Requirement: Return, exactly and in full, the lines of the records below starting at the one with "Click the warning" and ending at the one with "Follow the RealEdenMccoy", and no other lines.

Given data:
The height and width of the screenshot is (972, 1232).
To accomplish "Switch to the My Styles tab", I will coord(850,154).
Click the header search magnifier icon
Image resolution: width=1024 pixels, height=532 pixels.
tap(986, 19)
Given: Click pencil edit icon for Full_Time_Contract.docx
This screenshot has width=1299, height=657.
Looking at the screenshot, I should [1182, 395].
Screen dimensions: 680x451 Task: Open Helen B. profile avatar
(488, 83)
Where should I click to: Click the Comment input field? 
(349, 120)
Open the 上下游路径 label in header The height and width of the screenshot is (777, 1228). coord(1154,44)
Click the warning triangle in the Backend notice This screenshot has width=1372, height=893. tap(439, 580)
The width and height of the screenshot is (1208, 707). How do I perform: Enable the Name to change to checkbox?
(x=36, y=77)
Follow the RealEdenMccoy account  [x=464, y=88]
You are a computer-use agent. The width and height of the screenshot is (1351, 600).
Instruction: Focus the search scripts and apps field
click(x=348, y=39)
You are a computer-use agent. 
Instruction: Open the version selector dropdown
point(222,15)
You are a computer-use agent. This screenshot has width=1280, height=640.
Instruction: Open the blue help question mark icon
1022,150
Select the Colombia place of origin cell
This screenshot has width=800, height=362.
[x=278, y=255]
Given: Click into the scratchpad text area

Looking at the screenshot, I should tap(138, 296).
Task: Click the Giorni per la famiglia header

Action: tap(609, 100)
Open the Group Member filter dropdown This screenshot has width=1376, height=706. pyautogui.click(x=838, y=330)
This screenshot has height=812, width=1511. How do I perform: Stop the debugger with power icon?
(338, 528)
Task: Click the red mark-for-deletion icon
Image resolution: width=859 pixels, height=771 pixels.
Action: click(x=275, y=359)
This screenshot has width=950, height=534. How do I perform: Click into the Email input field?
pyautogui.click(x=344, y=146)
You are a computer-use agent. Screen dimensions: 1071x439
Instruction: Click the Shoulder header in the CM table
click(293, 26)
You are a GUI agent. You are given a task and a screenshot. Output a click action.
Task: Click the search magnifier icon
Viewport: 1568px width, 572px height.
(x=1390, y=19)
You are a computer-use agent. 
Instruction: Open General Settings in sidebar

Final answer:
Click the warning triangle in the Backend notice This screenshot has width=1372, height=893. tap(439, 580)
The width and height of the screenshot is (1208, 707). How do I perform: Enable the Name to change to checkbox?
(x=36, y=77)
Follow the RealEdenMccoy account  [x=464, y=88]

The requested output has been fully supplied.